Ezilen insanlık mücadele tarihi
boyuna kendi çağına uygun doğrudan demokrasi yöntemleri bulmuş ve uygulamış.
Karakteristik özellikleri özel
mülkiyete karşı olmak, ortaklaşmacılık, eşit, adil ve özgür bir yaşam olmuş.
Sosyalizm, doğrudan
demokrasinin çağdaş bir modeli diye tanımlanabilir.
Yasama ve yürütmenin tek bir organda
toplandığı, karar alma ve uygulama süreçlerine etkin katılıma açık,
yetkilendirdiği vekilleri her an geri çağırma ve görevden alma sisteminin
işlediği bir yönetim biçimi.
Gezi Parkı’ndaki tartışmalar,
pek çok semtte parklarda yapılan forumlar, karar alma yöntemleri, görev
dağılımı ve harekete geçme süreçleri doğrudan demokrasi örneğidir.
Keza Taksim Komünü’nün
bayrağında adalet, eşitlik, özgürlük yazıyordu desek abartmış olur muyuz?

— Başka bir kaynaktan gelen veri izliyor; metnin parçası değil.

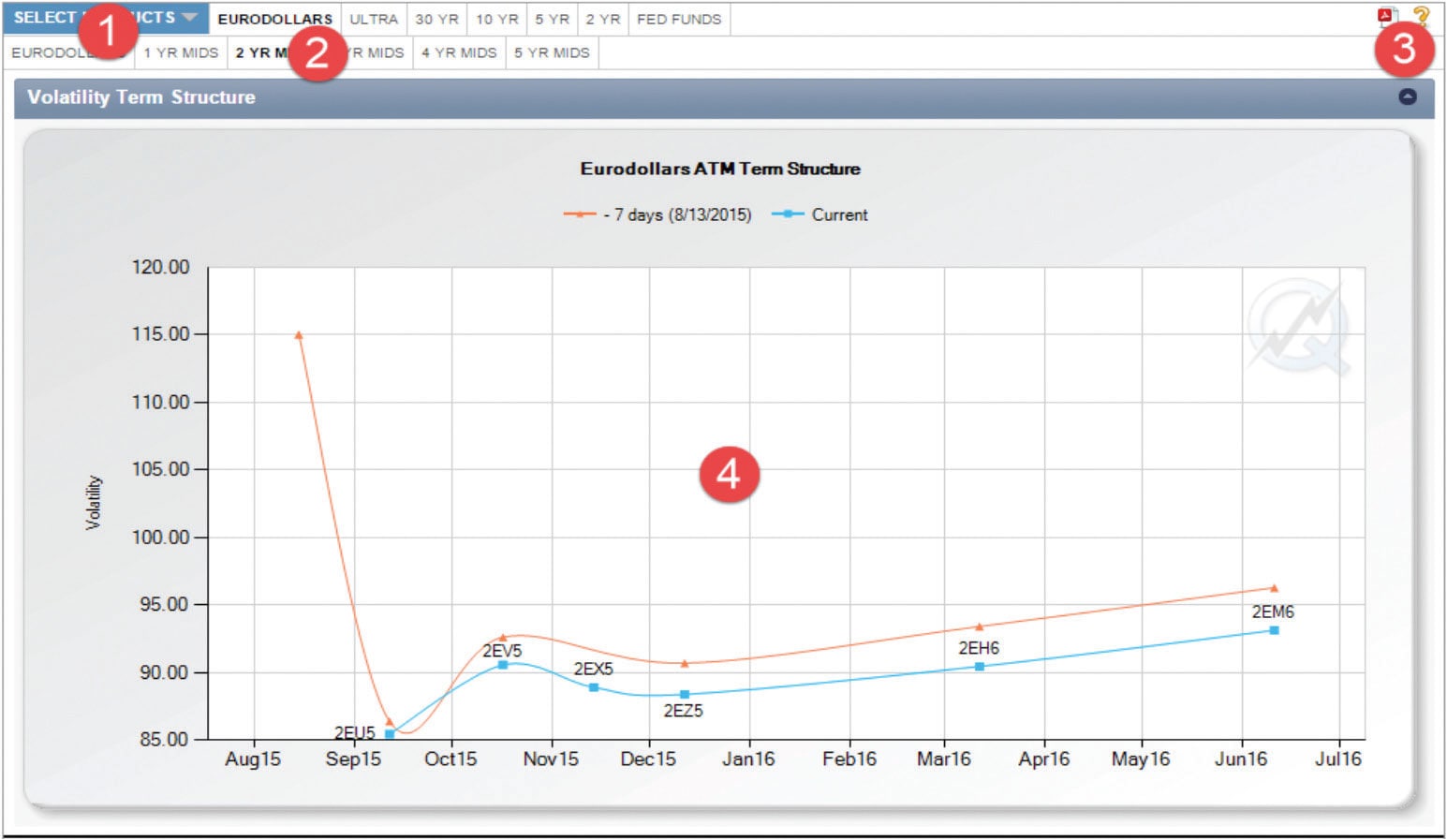
Task: Click the 2EX5 blue data point
Action: click(594, 687)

Kitlelerin mücadele içinde
bilinçleri gelişir, komünist fikirlere, değerlere, ilkelere yakınlaşırlar,
onları benimserler.
Söz ve karar yetkisini ellerine
aldıkça ona uygun araçları da keşfeder ve hayata geçirmede de tereddüt
etmezler.
Taksim Komünü bunun somut bir
ifadesidir.
Dolayısıyla, sosyalizm-komünizm
bir tercih değil zorunluluktur ve kitlelerin mücadele deneyi ve bilinç
gelişiminin varacağı noktadır.
Taksim Komünü yeni bir yaşam,
yeni bir yönetim, yeni bir toplumsal düzen esinlemesi ile her türlü burjuva
düzen modellerine alternatif olduğunu ortaya koydu.
Artık hiçbir şey eskisi gibi
olmayacak anlamına geliyor, burjuvazinin işi bundan sonra çok daha zor.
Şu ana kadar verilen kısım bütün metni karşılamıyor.